(Item coordinate data)
________________

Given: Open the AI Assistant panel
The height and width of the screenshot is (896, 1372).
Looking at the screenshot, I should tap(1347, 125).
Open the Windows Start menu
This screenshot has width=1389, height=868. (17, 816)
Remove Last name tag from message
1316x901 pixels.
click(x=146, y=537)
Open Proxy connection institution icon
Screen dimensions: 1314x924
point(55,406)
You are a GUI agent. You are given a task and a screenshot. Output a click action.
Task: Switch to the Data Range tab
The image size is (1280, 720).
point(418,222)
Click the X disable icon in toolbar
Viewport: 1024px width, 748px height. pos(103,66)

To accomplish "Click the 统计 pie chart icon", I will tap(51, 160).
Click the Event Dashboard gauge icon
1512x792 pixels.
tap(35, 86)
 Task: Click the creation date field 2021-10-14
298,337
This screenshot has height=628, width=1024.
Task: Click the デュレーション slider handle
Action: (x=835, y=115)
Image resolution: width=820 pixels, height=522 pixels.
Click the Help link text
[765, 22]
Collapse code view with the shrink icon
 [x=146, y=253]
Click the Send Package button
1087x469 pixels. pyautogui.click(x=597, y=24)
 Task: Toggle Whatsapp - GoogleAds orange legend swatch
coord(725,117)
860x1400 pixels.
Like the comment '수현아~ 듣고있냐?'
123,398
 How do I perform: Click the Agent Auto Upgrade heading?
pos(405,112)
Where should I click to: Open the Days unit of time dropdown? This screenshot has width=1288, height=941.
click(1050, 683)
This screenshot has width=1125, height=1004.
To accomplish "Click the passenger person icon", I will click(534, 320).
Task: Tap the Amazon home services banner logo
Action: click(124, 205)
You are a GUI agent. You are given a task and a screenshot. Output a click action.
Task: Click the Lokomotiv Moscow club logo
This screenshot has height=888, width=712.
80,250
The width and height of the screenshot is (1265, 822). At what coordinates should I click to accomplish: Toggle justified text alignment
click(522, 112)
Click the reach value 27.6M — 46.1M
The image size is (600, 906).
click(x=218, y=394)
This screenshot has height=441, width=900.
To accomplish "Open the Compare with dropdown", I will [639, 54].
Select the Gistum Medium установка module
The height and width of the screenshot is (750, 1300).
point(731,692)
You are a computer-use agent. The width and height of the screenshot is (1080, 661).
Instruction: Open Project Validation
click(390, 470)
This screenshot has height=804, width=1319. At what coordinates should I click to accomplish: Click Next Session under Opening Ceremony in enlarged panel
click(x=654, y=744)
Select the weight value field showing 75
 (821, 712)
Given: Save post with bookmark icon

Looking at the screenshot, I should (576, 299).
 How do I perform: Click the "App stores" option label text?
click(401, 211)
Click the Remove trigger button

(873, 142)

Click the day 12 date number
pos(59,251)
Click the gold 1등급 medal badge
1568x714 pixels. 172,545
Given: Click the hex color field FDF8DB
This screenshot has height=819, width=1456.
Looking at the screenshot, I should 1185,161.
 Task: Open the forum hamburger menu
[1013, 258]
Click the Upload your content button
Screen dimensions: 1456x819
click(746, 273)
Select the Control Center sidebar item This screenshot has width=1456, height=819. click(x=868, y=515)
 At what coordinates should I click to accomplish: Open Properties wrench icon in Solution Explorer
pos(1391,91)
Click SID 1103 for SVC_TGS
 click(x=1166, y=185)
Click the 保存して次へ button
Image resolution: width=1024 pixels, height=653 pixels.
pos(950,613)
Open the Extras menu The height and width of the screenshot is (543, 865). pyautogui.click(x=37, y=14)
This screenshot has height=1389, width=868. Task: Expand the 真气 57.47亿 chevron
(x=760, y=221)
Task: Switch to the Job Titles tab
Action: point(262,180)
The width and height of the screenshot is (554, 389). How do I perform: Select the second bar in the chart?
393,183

________________

◆ **Direction**
Print every line of the material above without changing anything.

◆ **Result of the exercise**
Given: Open the AI Assistant panel
The height and width of the screenshot is (896, 1372).
Looking at the screenshot, I should tap(1347, 125).
Open the Windows Start menu
This screenshot has width=1389, height=868. (17, 816)
Remove Last name tag from message
1316x901 pixels.
click(x=146, y=537)
Open Proxy connection institution icon
Screen dimensions: 1314x924
point(55,406)
You are a GUI agent. You are given a task and a screenshot. Output a click action.
Task: Switch to the Data Range tab
The image size is (1280, 720).
point(418,222)
Click the X disable icon in toolbar
Viewport: 1024px width, 748px height. pos(103,66)

To accomplish "Click the 统计 pie chart icon", I will tap(51, 160).
Click the Event Dashboard gauge icon
1512x792 pixels.
tap(35, 86)
 Task: Click the creation date field 2021-10-14
298,337
This screenshot has height=628, width=1024.
Task: Click the デュレーション slider handle
Action: (x=835, y=115)
Image resolution: width=820 pixels, height=522 pixels.
Click the Help link text
[765, 22]
Collapse code view with the shrink icon
 [x=146, y=253]
Click the Send Package button
1087x469 pixels. pyautogui.click(x=597, y=24)
 Task: Toggle Whatsapp - GoogleAds orange legend swatch
coord(725,117)
860x1400 pixels.
Like the comment '수현아~ 듣고있냐?'
123,398
 How do I perform: Click the Agent Auto Upgrade heading?
pos(405,112)
Where should I click to: Open the Days unit of time dropdown? This screenshot has width=1288, height=941.
click(1050, 683)
This screenshot has width=1125, height=1004.
To accomplish "Click the passenger person icon", I will click(534, 320).
Task: Tap the Amazon home services banner logo
Action: click(124, 205)
You are a GUI agent. You are given a task and a screenshot. Output a click action.
Task: Click the Lokomotiv Moscow club logo
This screenshot has height=888, width=712.
80,250
The width and height of the screenshot is (1265, 822). At what coordinates should I click to accomplish: Toggle justified text alignment
click(522, 112)
Click the reach value 27.6M — 46.1M
The image size is (600, 906).
click(x=218, y=394)
This screenshot has height=441, width=900.
To accomplish "Open the Compare with dropdown", I will [639, 54].
Select the Gistum Medium установка module
The height and width of the screenshot is (750, 1300).
point(731,692)
You are a computer-use agent. The width and height of the screenshot is (1080, 661).
Instruction: Open Project Validation
click(390, 470)
This screenshot has height=804, width=1319. At what coordinates should I click to accomplish: Click Next Session under Opening Ceremony in enlarged panel
click(x=654, y=744)
Select the weight value field showing 75
 (821, 712)
Given: Save post with bookmark icon

Looking at the screenshot, I should (576, 299).
 How do I perform: Click the "App stores" option label text?
click(401, 211)
Click the Remove trigger button

(873, 142)

Click the day 12 date number
pos(59,251)
Click the gold 1등급 medal badge
1568x714 pixels. 172,545
Given: Click the hex color field FDF8DB
This screenshot has height=819, width=1456.
Looking at the screenshot, I should 1185,161.
 Task: Open the forum hamburger menu
[1013, 258]
Click the Upload your content button
Screen dimensions: 1456x819
click(746, 273)
Select the Control Center sidebar item This screenshot has width=1456, height=819. click(x=868, y=515)
 At what coordinates should I click to accomplish: Open Properties wrench icon in Solution Explorer
pos(1391,91)
Click SID 1103 for SVC_TGS
 click(x=1166, y=185)
Click the 保存して次へ button
Image resolution: width=1024 pixels, height=653 pixels.
pos(950,613)
Open the Extras menu The height and width of the screenshot is (543, 865). pyautogui.click(x=37, y=14)
This screenshot has height=1389, width=868. Task: Expand the 真气 57.47亿 chevron
(x=760, y=221)
Task: Switch to the Job Titles tab
Action: point(262,180)
The width and height of the screenshot is (554, 389). How do I perform: Select the second bar in the chart?
393,183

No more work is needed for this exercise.